_TEXTO PROPORCIONADO_
____
El director Layera observa que muchos de los que ya están en los márgenes se comunican en un lenguaje que los demás no entendemos. Y creo que no se refiere a un sociolecto, a un argot, sino que habla de algo más grave: de una radical expulsión del lenguaje. De una incapacidad, crecida a través de varias generaciones, para recurrir al lenguaje como herramienta que hace posible ya no la comunicación (ellos se comunican) sino la simbolización. Me gustaría saber cómo están pensando, si es que alguien lo está pensando, que se puede educar en valores o capacitar a alguien que está por fuera de la capacidad simbólica.
Hace semanas, Ana Olivera, subsecretaria del Mides, hacía una afirmación que resultaba escandalosa: hay una nueva manera de estar en la calle. Más allá de la indignación que muchos manifestaron por lo que sonó a lavada de manos de la ex intendenta, lo cierto es que, efectivamente, las calles céntricas (y las zonas centrales de los barrios) están habitadas por gente que no está simplemente cobijándose en un portal o bajo un andamio. Es gente que hace su vida en la calle. Duerme, come, hace sus necesidades e interactúa lo necesario como para poder estar ahí, ocupando ese pedazo del espacio que para los demás es de tránsito. Los vemos deteriorarse día a día, adelgazar, ir enloqueciendo. No están de paso: viven ahí.
____
_DATOS PROPORCIONADOS_

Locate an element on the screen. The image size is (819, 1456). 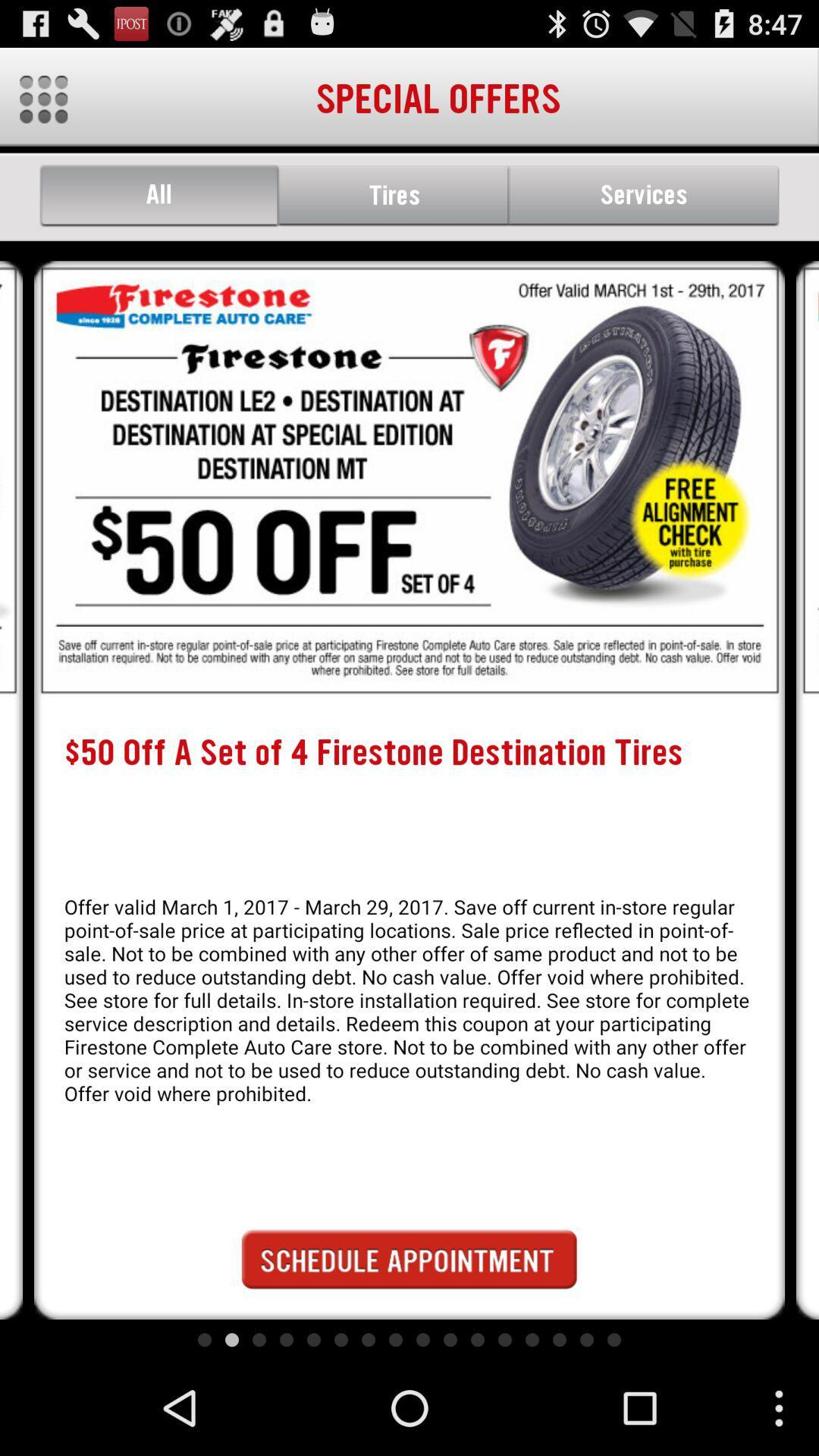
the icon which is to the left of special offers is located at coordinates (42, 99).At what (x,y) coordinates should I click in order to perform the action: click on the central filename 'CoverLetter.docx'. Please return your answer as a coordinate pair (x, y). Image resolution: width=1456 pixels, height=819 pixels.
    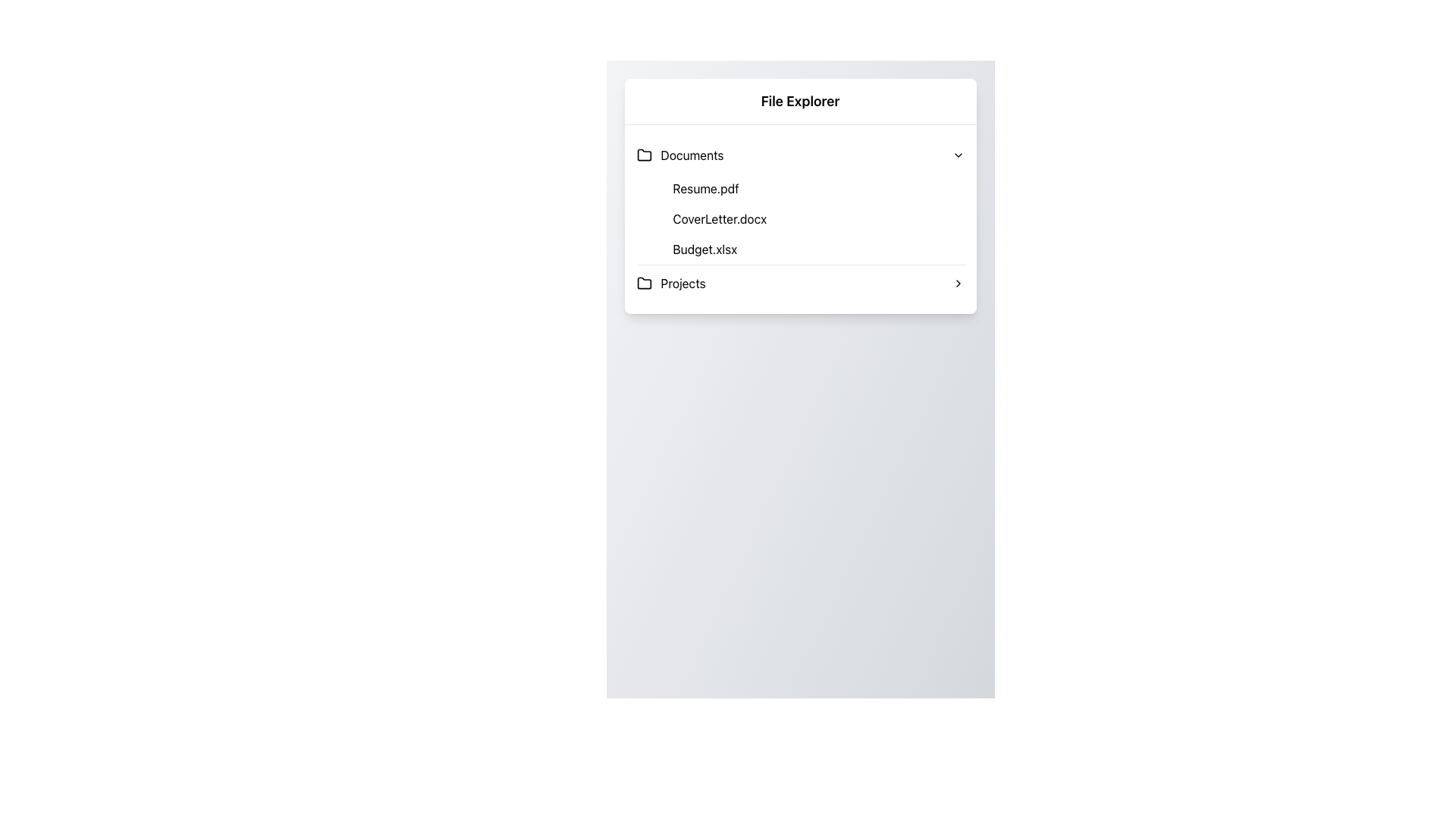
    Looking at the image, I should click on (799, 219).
____
_INSTRUCCIONES DE TRABAJO_
(1) Enumere los cambios que, según el texto sobre la vida en la calle, se observan día a día en las personas que viven allí.
(2) Prosiga con un párrafo el texto sobre la vida en la calle a partir de su última oración.

_RESPUESTAS POR TAREA_
(1) Deteriorarse, adelgazar, ir enloqueciendo.

(2)
Que Ana Olivera o Mario Layera permanezcan en sus cargos es, desde mi punto de vista, irrelevante. Lo que dijeron, cada uno en su momento y a su modo, es lo que no queremos oír: mucha gente vive en otra dimensión, en una realidad paralela a la nuestra. Algunos quieren contenerlos (detenerlos), otros quieren esconderlos y algunos otros piensan que pueden domesticarlos mediante vaya uno a saber qué combinación de rigor y beneficencia. Pero la máquina que los produce no hace sino perfeccionarse, así que ahorraríamos tiempo y esfuerzo si nos planteáramos, honestamente, cómo hacerla volar de una vez por todas.